Provided entries:
==================================================
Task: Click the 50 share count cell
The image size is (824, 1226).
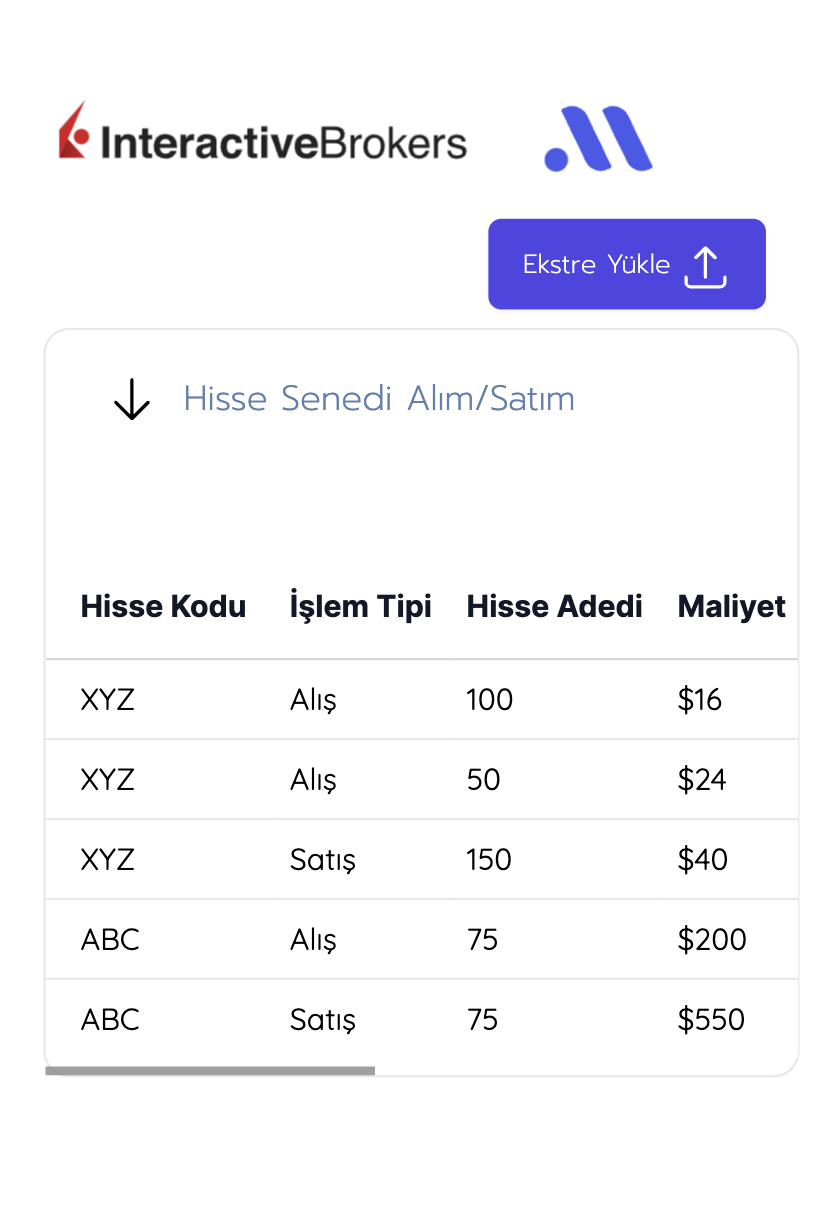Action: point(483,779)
==================================================
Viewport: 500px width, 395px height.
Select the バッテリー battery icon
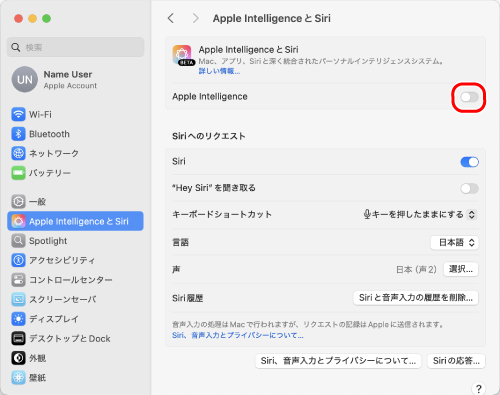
==================================================
Assignment: Above are the records. Copy the lines beginning at the one that has "Viewport: 500px width, 395px height." and ending with the one that has "Select the バッテリー battery icon", unchanged.

Output:
Viewport: 500px width, 395px height.
Select the バッテリー battery icon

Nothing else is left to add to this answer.